Would you please return the lines of the entries below starting at the line that has "You are a computer-use" and ending at the line that has "Open the Calculate", both included, exactly as they are?

EXERCISE DATA:
──────────

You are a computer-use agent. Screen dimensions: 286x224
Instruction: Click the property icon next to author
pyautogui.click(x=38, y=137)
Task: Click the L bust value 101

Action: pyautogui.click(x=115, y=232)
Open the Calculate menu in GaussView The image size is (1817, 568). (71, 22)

──────────

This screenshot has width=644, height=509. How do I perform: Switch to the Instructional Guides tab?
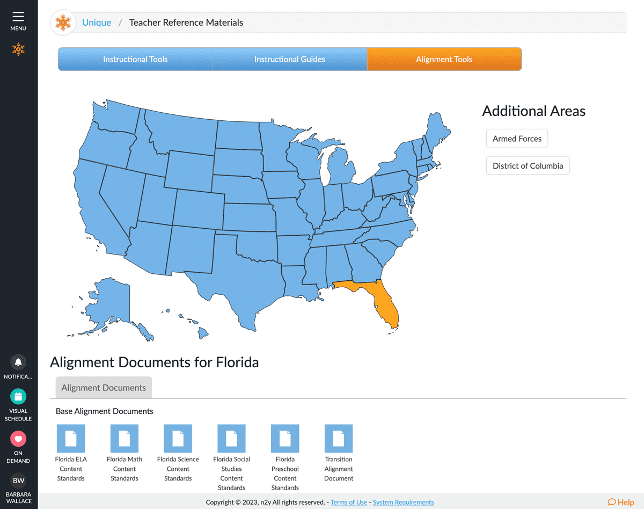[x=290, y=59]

──────────

SOLUTION:
You are a computer-use agent. Screen dimensions: 286x224
Instruction: Click the property icon next to author
pyautogui.click(x=38, y=137)
Task: Click the L bust value 101

Action: pyautogui.click(x=115, y=232)
Open the Calculate menu in GaussView The image size is (1817, 568). (71, 22)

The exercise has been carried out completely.